Une plume en partage
Si leur vie professionnelle est déjà bien remplie, c’est dans l’écriture que se révèle un autre pan de leur histoire commune. Le projet d’écriture de Laurence naît… autour de la table. Littéralement. Lors de dîners mondains, elle écoute, impassible, les discussions qui fusent autour d’elle. Et elle n’en croit pas ses oreilles. Les énormités assénées sur l’Alsace sont sidérantes : la région est perçue comme un Finistère perdu, presque une terre étrangère. Elle ne pipe mot, mais sous la table, quelques coups de pied complices échangés avec Bernard en disent long sur leur ressenti partagé. Discrète, mais tout ouïe, Laurence commence à consigner patiemment les absurdités entendues. Jusqu’au jour où Malou Schneider, la conservatrice du Musée Alsacien, l’encourage vivement à donner vie à cette précieuse et hilarante matière. De fil en aiguille naît un manuel savoureux, à l’ironie tendre, miroir d’une Alsace mal connue, souvent fantasmée, toujours attachante : « Ciel, mon mari est muté en Alsace. » Ce guide, entrée en matière idéale pour les nouveaux venus en Alsace séduit jusqu’à la DRAC et la Région. Avec plus de
50 000 exemplaires vendus, il devient l’ouvrage régional le plus diffusé de France. Une pièce de théâtre est même montée à la Choucrouterie. Un succès aussi inattendu que mérité, fruit d’un regard et d’une plume affûtés.

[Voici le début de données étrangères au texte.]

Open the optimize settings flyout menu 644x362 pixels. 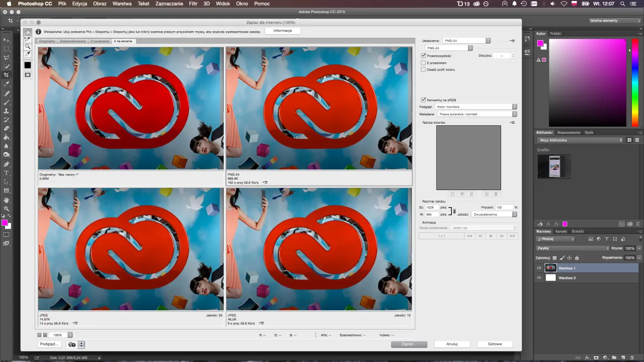(x=512, y=41)
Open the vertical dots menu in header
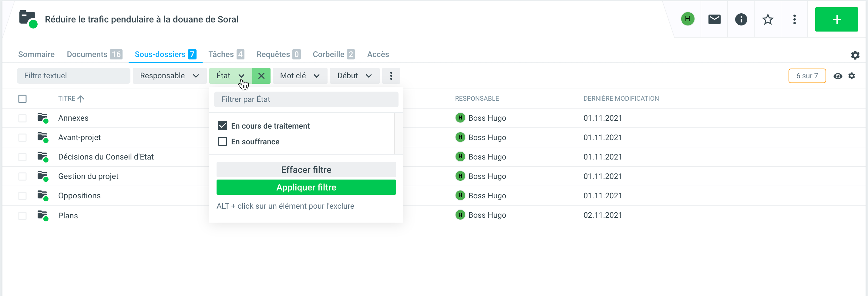The image size is (868, 296). 794,20
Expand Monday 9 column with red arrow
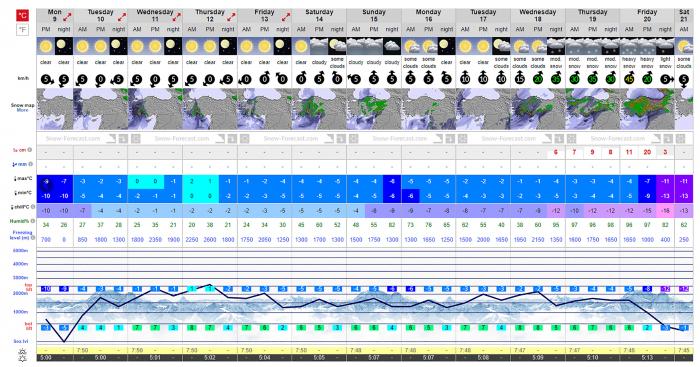700x367 pixels. tap(67, 17)
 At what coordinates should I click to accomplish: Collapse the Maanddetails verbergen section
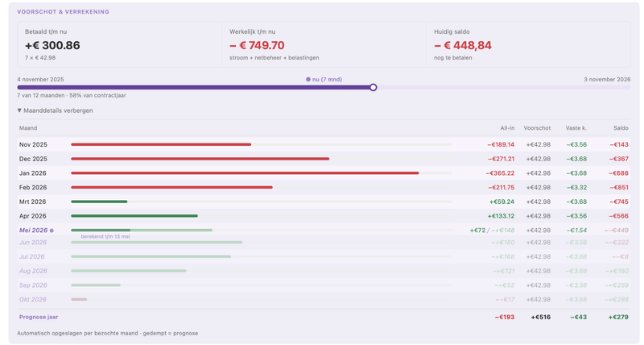click(55, 110)
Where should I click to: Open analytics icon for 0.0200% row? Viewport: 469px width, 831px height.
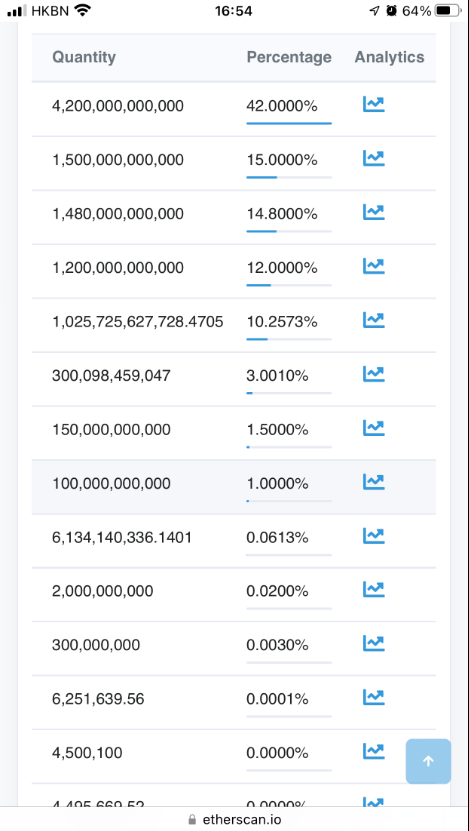[x=374, y=589]
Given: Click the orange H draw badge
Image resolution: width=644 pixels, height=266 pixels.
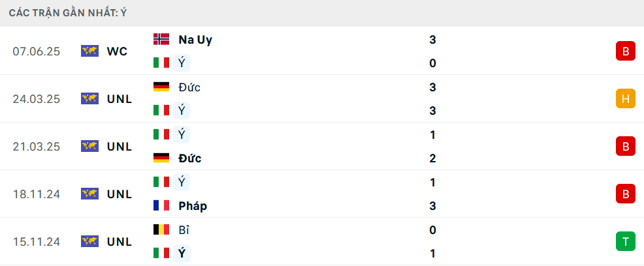Looking at the screenshot, I should 625,99.
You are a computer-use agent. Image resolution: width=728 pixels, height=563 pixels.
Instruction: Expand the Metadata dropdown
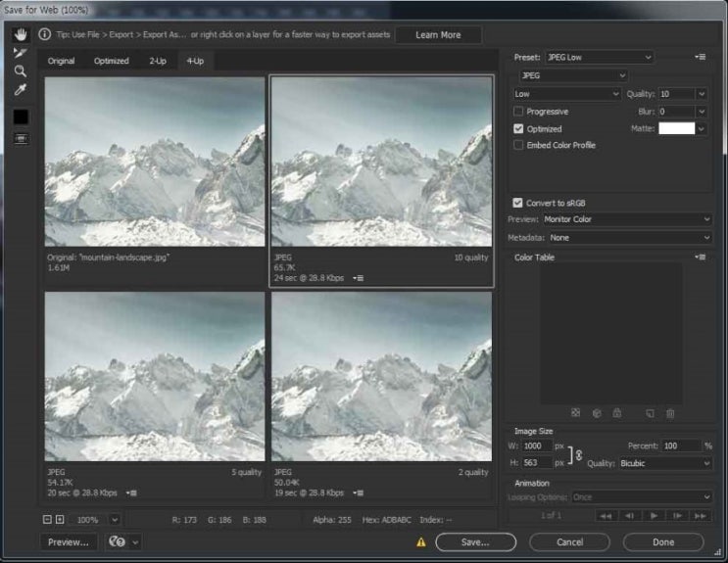[629, 237]
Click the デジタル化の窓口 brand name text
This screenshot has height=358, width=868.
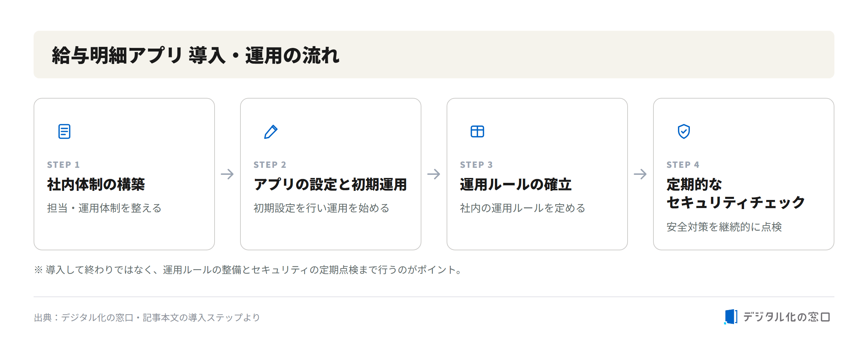point(786,317)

L’écriture comme acte de résistance
Bernard, lui, n’a jamais vraiment cessé d’écrire. À 13 ans déjà, il rédigeait son premier roman. Mais c’est dans les années 80 que l’envie devient nécessité. Lors de plusieurs voyages en Inde, il prend conscience de la lente disparition de la culture tibétaine. « J’étais bouleversé. Je me suis demandé ce que je pouvais faire. Je ne suis pas du genre à manifester… Mais écrire, je peux. »
C’est ainsi qu’il publie Le Jardin des Mensonges, une biographie romancée du SIXIÈME Dalaï-Lama, poète libertaire et amoureux, figure aussi évanescente qu’inspirante. Une manière de faire œuvre de mémoire, et de résistance. Depuis, Bernard a construit une œuvre foisonnante de plus de 35 titres, où la culture asiatique reste un fil rouge, notamment dans ses romans policiers mettant en scène l’intrépide Betty Bloch. Une héroïne libre et décalée, à la croisée de Tintin et de Miss Marple, qui nous entraîne de l’Inde au Tibet en passant par le Népal. L’Affaire du manuscrit tibétain, Le Mystère des cinq stupas, Une vengeance tibétaine ou Le Médecin de Lhassa… Portée par une écriture fluide et documentée, chaque enquête transporte le lecteur dans une Asie riche de traditions, de paysages et d’intrigues savamment menées. Ces romans ont même conquis le public italien, grâce à la maison d’édition spécialiste de L’’Asie qui en a entrepris la traduction des aventures de Betty Bloch. C’est d’ailleurs en Italie que Bernard a peut-être reçu la reconnaissance la plus manifeste pour son œuvre. A sa grande surprise, le Corriere della Sera, pendant transalpin du Monde, lui a consacré un article. Une distinction précieuse au vu du prestige de ce journal.
L’élégance du lien
Ce qui frappe chez Laurence et Bernard, au-delà de leurs carrières, de leurs engagements, de leurs plumes, c’est le lien. Ce lien tendre, parfois malicieux, toujours complice, qu’ils entretiennent entre eux, avec les autres, avec leur ville, avec les cultures. Leur couple semble fait d’équilibre, de respect mutuel, de cette sagesse tranquille que donne le temps quand on l’a traversé ensemble. Et puis d’une curiosité intacte, de cette manière rare de s’émerveiller encore. À travers leurs ouvrages, leurs parcours, leurs engagements, Laurence et Bernard nous rappellent qu’il est possible de conjuguer exigence et légèreté, humour et profondeur, fidélité et liberté. Et qu’au fond, une vie partagée à deux peut être le plus beau terrain d’aventure.